No, vegans and vegetarians, Mushrooms Are Not Vegan, as per the definition of veganism from the Vegan Society, as we discuss on the page The Carnivore Diet is More Vegan than a Vegan Diet. We’ll show you how one meal of wild mushrooms kills more animals than an entire year of being on the carnivore diet (maybe more than a lifetime on the carnivore diet), and hence, mushrooms, particularly wild mushrooms, are not vegan, even if they, themselves, are not animal products.
How can I make this claim? I forage for wild mushrooms. When you forage for your own wild foods, you become greatly aware that you are only one of many animals looking for a meal in the forest. And many wild mushrooms, although not all of them, are on the ‘greatly desired’ list for other animals, such as insects and worms.

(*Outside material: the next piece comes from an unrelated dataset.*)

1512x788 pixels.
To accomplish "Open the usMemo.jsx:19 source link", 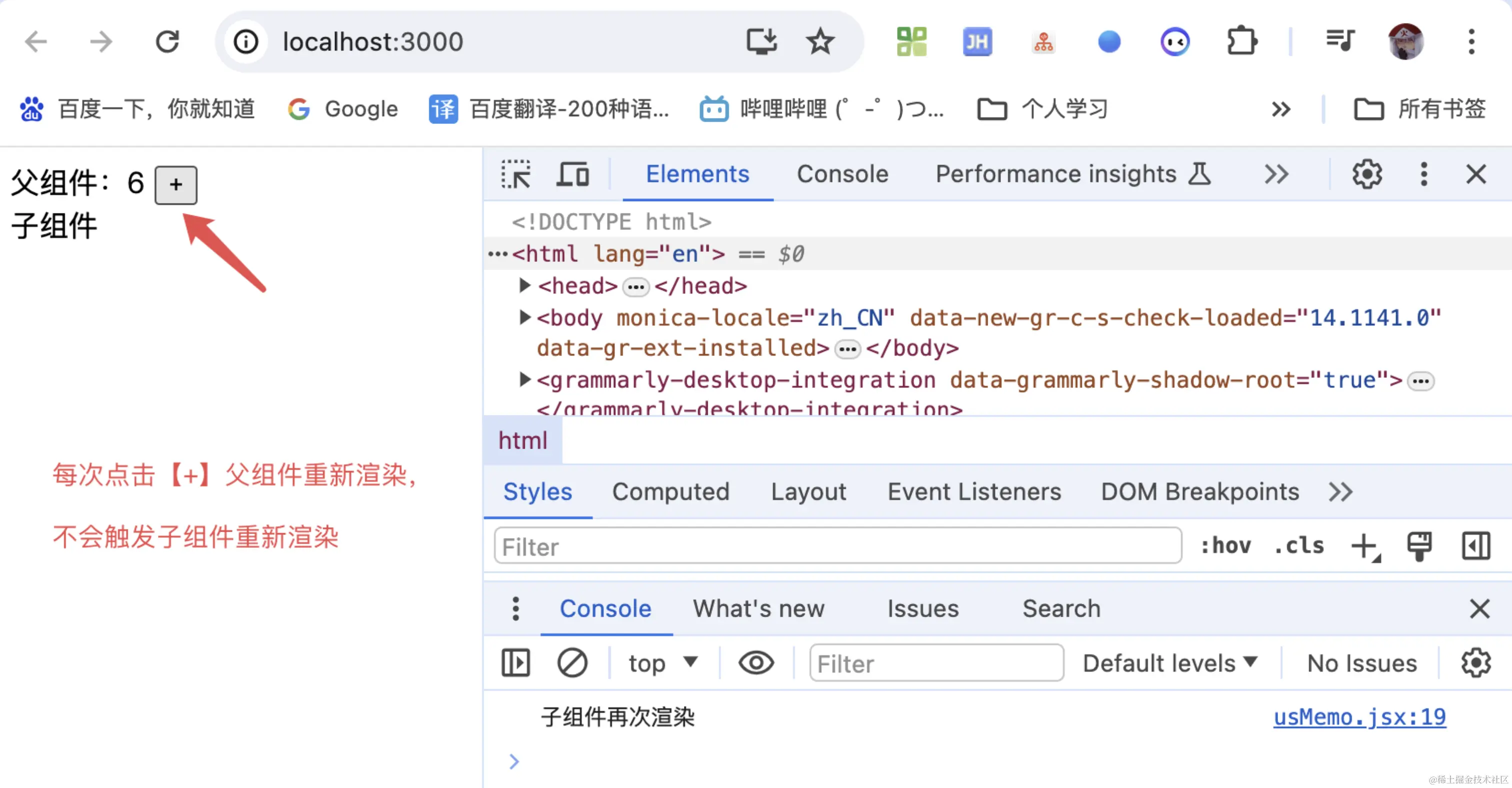I will pos(1359,717).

Humans are not the only ones who think of mushrooms as food, and of the animals that do love to chomp on mushrooms, it doesn’t get much better than to simply live in a mushroom and nibble away at your edible home. Mushrooms have a short lifespan anyway, so why not make the most of it?
Phorid fly larvae are one example of an animal that love mushrooms so much it’s their primary food source. 1 The flies so quickly lay their eggs that it’s a race to see who will get to eat the mushrooms first, you or the larvae.
A forager will invariably find wild mushrooms, such as oyster mushrooms (Pleurotus ostreatus) and various boletes like porcini (Boletus edulis), with current residents happily nibbling away at a prized find.
It’s nearly impossible to find mushrooms that aren’t already home to critters, which is why mushrooms are not vegan. Phorid fly larvae are the most obvious, as you will either see the worms themselves or their telltale tracks they eat through the fruiting body when you inspect each mushroom.
If you don’t see larvae right away, you can try this foraging veteran’s technique to know for sure if they are there. Pro tip: they are. That’s why mushrooms are not vegan.
Springtails (Collembola) are less easy to see, but love mushies so much they invade in massive armies. These little aphid-like jumpers invade in such incredible numbers that I have had the surface of the water turn black with tens of thousands of their bodies while cleaning my haul of late oyster mushrooms (Panellus serotinus ) using the cleaning technique described in the post What Are the Tiny Black Bugs on Morels?
Unlike plants that can’t ultimately reproduce if they get eaten, mushrooms are the fruit of an underground mycelium that will still disseminate their millions of spores regardless of whether they are eaten by insects or not. Since they can, and often do, happily host hordes of creepy crawlies, mushrooms are not vegan, and they are even less vegan than many so-called vegan foods due to the sheer quantity of life forms they harbor.
Additionally, the mushrooms springtails like to eat also like to eat springtails… alive! Meaning that some mushrooms, at least around 200 different species, are actually carnivores! Make no mistake, I’m not talking about mushrooms simply colonizing animals that have already died, I’m talking about seeking out and destroying live animals for their nitrogen. 2
Some of the mechanisms they use are so advanced, including those employed by the commonly found oyster mushroom (Pleurotus ostreatus), they could be considered ‘hunting’. 3 Can you really be vegan if your food is an unapologetic carnivore that slowly eats it’s prey alive? Carnivorous mushrooms are not vegan, are they?
Cultivated mushrooms may not be any better since, after discovering oyster mushrooms trap and kill worms, it solved the mystery of why nematodes are not a pest in cultivated oyster mushrooms grows like they are in those of cultivated button mushrooms (Agaricus bisporus). Cultivated mushrooms also require the use of fertilizer, usually in the form of horse manure or chicken manure, 4 5 which isn’t vegan either, as we point out on our Vegans Use Slave Cows to Fertilize Their Vegetables article.
In other words, while your perfect organic pesticide-free Frog’s Leap Farms peach might have a poetic lone worm inside that made you sad when you accidentally bit through it, the ultra-local, hand-picked wild mushroom pate served on a naturally compostable banana-leaf plate by a blond dreadlocked hipster at Cafe Gratitude likely required the killing of the equivalent of the Mongol hordes.
Putting things into perspective, having a steak twice a day for 10 years would have caused far less death and suffering than an $18 topping for a couple of gluten-free flax crackers (that probably aren’t vegan either). Mushrooms are not vegan.